**Extracted material:**
■ ■ ■ ■ ■

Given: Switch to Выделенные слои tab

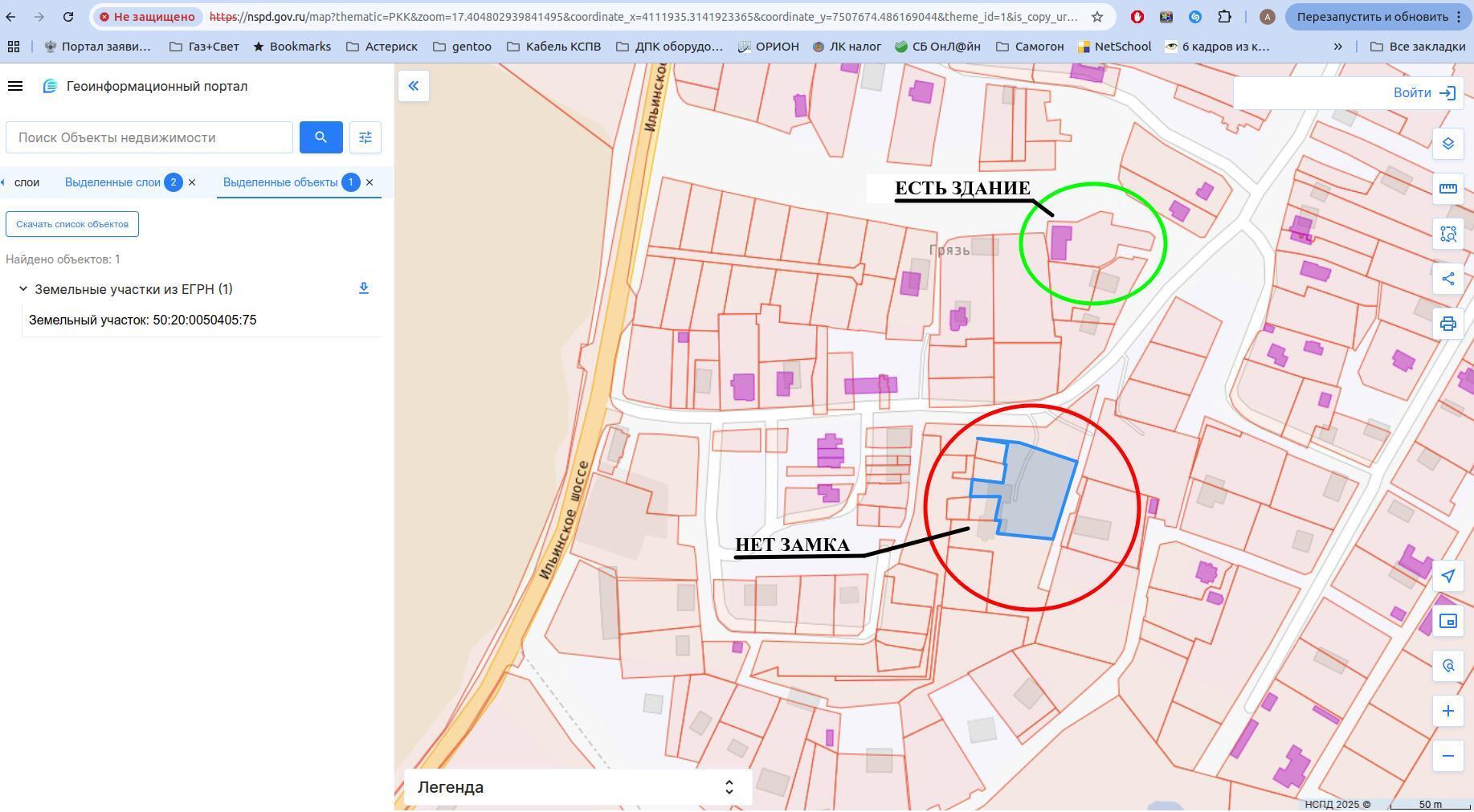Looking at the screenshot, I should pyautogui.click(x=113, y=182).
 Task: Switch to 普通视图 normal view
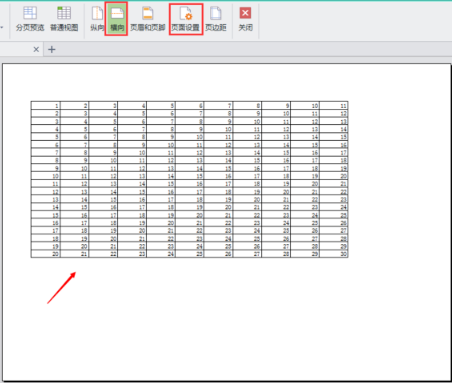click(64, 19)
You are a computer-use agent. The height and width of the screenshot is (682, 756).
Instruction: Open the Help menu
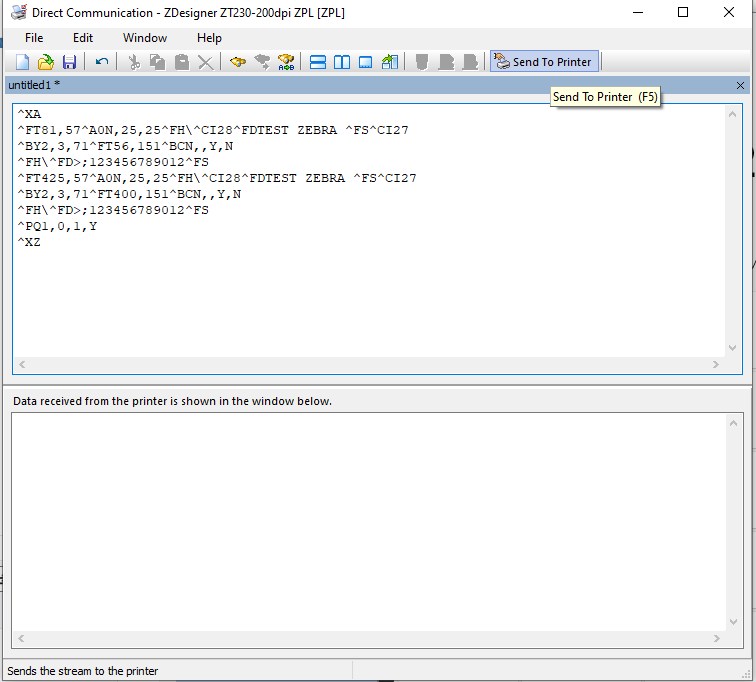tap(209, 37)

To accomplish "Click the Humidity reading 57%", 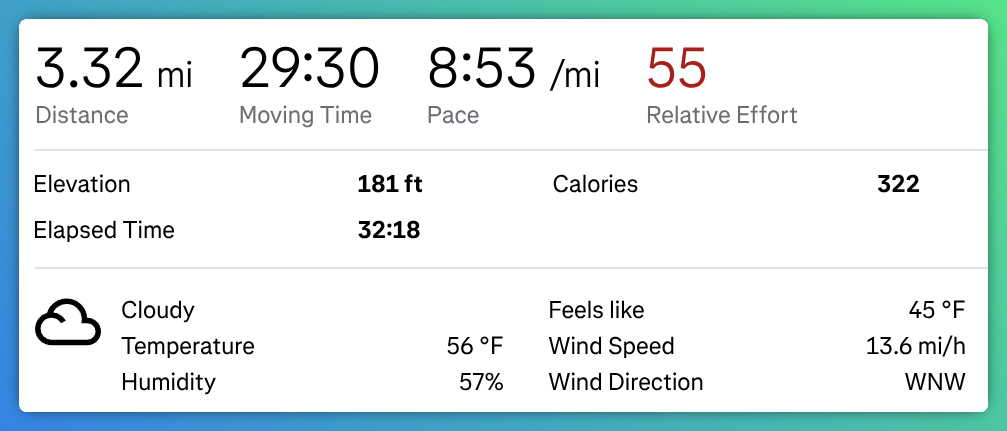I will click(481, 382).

■ ■ ■ ■ ■

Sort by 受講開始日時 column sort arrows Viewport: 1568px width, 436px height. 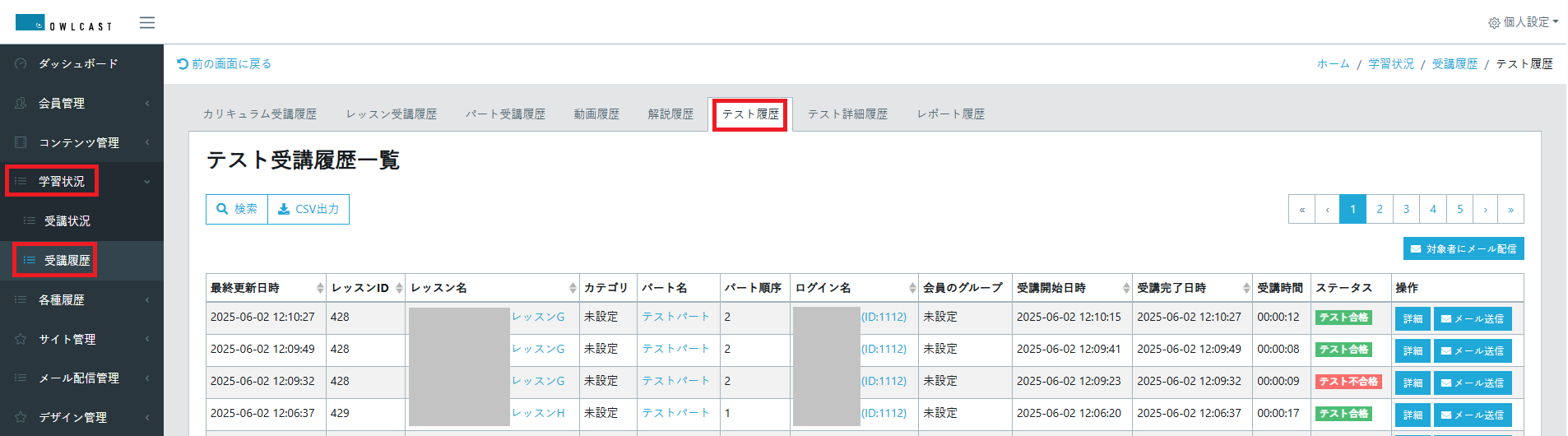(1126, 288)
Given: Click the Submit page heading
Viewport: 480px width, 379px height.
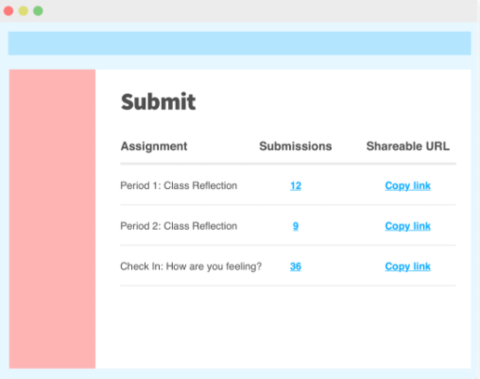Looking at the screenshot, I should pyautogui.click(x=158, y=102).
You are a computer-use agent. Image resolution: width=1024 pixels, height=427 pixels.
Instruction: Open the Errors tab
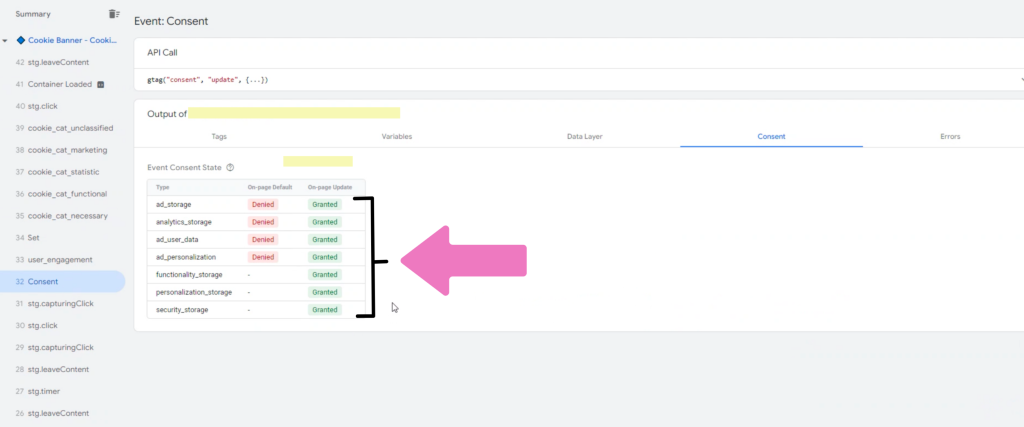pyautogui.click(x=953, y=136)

■ ■ ■ ■ ■

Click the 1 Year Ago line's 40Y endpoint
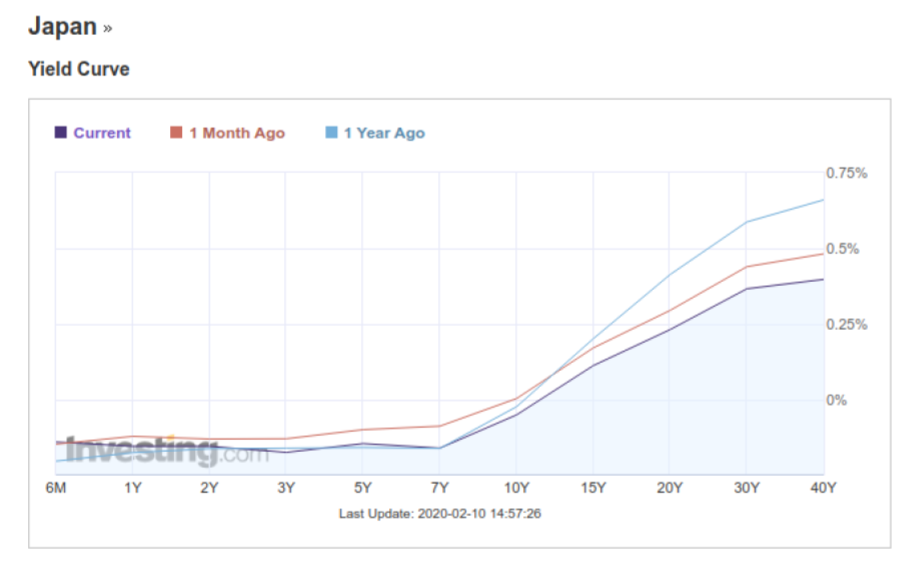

■ ■ ■ ■ ■

**Problem to work on:** Filter the listing above down to the lines containing the string "Switch". Case matters.

**Correct answer:**
Given: Switch to Выделенные слои tab
 Task: Switch to 普通视图 normal view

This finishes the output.